**PROBLEM DESCRIPTION**
Reproduce the entries shown below only from the line with "Task: Click the 4-sty-2021 date axis label" down to the line with "The image size is (141, 170).", keeping both end lines and copying each one exactly.

**Pixel coordinate grounding data**

§ §

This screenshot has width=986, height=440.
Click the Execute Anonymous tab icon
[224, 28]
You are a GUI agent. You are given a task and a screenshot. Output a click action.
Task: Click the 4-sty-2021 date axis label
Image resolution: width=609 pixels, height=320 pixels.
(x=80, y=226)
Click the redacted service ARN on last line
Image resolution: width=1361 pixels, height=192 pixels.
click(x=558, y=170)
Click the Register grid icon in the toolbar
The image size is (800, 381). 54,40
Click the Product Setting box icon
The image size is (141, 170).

§ §

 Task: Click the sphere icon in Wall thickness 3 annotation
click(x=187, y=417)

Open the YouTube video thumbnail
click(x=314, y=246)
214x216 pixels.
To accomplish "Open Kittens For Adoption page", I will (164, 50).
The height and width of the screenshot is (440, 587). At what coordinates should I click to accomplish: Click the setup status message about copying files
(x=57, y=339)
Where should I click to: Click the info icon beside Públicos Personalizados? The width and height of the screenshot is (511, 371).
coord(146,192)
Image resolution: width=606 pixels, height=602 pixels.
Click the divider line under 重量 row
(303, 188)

§ §

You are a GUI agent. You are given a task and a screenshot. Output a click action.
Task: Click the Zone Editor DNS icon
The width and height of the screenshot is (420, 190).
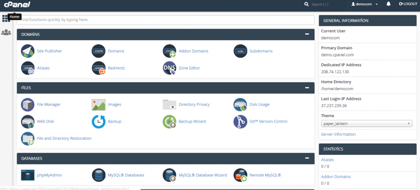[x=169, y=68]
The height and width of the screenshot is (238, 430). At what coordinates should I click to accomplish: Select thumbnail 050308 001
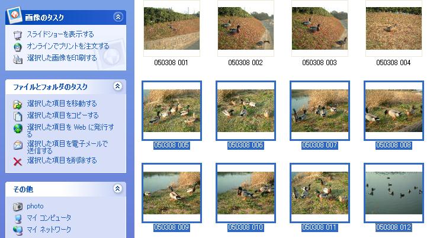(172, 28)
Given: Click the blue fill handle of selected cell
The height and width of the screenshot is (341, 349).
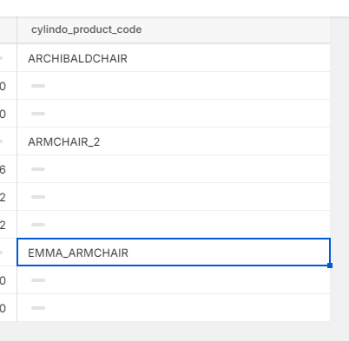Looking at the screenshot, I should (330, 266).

§ §

**FINAL ANSWER**
Task: Click the 4-sty-2021 date axis label
Image resolution: width=609 pixels, height=320 pixels.
(x=80, y=226)
Click the redacted service ARN on last line
Image resolution: width=1361 pixels, height=192 pixels.
click(x=558, y=170)
Click the Register grid icon in the toolbar
The image size is (800, 381). 54,40
Click the Product Setting box icon
The image size is (141, 170).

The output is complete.